▸ **DIRECTIONS**
Select from the records below every line that has the word "agent" in it.

(RECORDS FOR PROCESSING)

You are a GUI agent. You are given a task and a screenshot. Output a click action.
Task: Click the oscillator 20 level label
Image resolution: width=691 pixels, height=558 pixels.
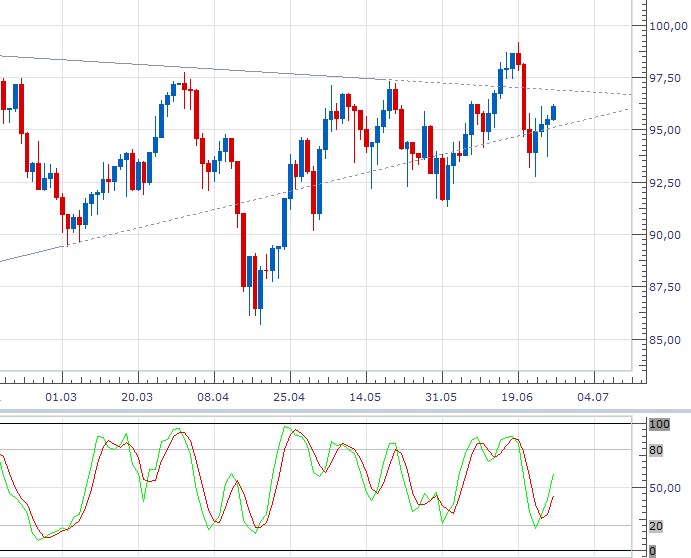pyautogui.click(x=656, y=526)
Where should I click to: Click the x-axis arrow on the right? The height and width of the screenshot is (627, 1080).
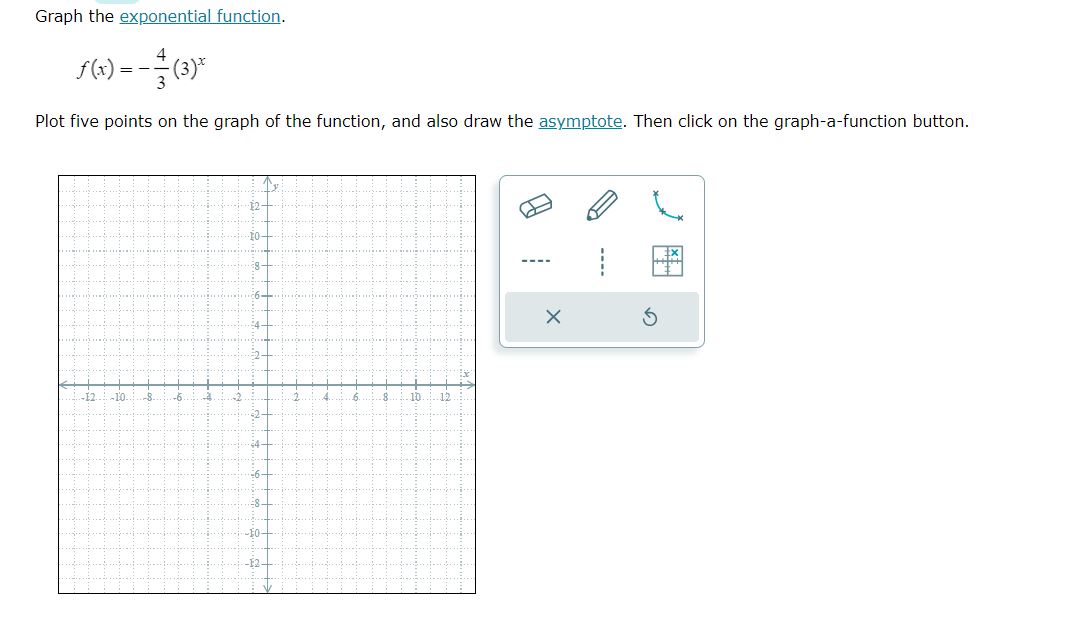472,383
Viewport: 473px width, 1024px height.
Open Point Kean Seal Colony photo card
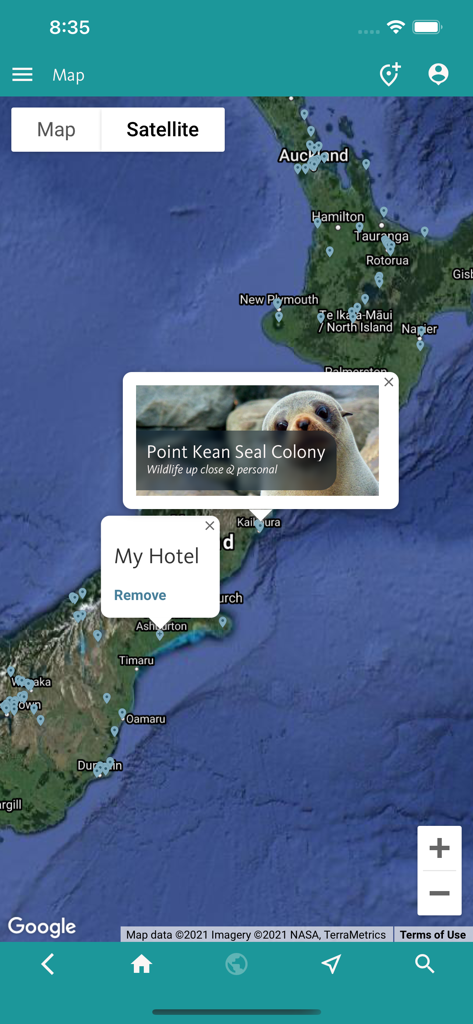(257, 440)
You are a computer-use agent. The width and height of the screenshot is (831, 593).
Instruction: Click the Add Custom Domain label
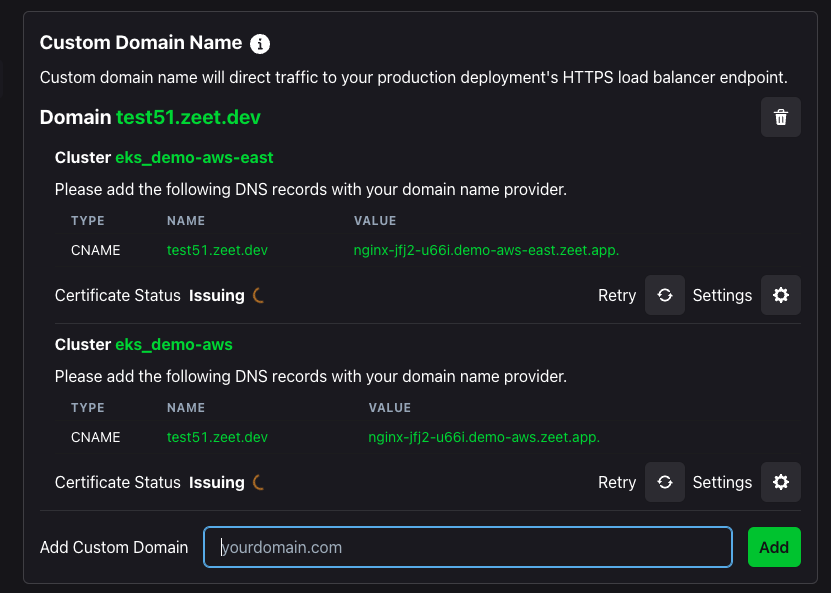(x=114, y=547)
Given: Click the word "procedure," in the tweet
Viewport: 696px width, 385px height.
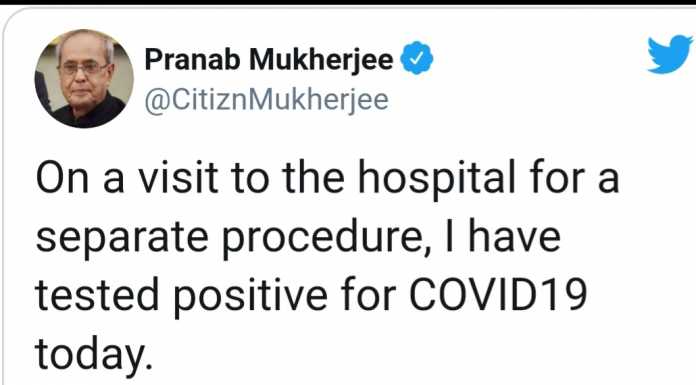Looking at the screenshot, I should coord(327,238).
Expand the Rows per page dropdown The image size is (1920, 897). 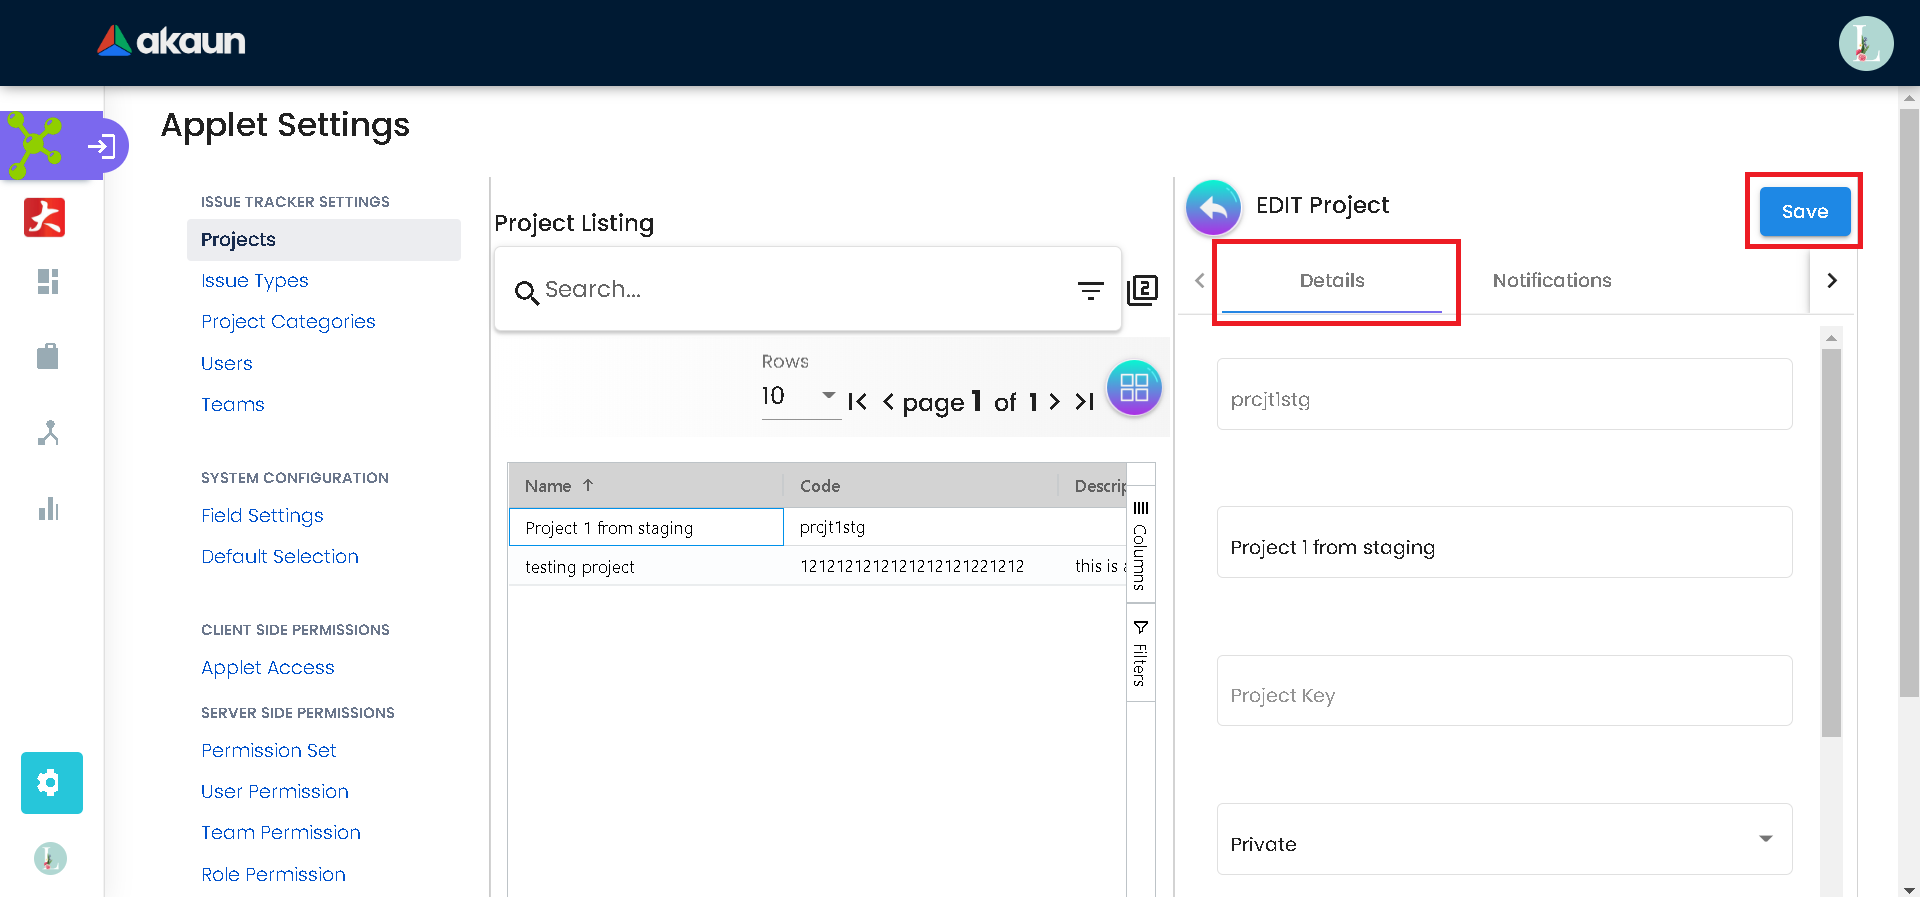[800, 396]
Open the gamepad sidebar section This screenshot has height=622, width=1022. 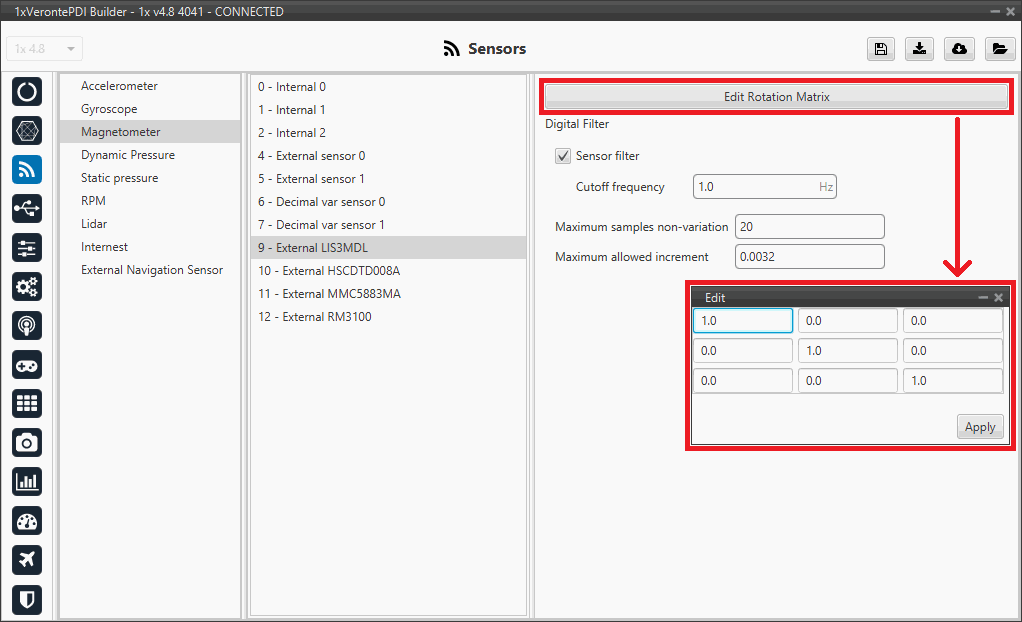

(End RECORDS FOR PROCESSING)

▸ **ANSWER BELOW**
You are a GUI agent. You are given a task and a screenshot. Output a click action.
You are a computer-use agent. The width and height of the screenshot is (831, 593).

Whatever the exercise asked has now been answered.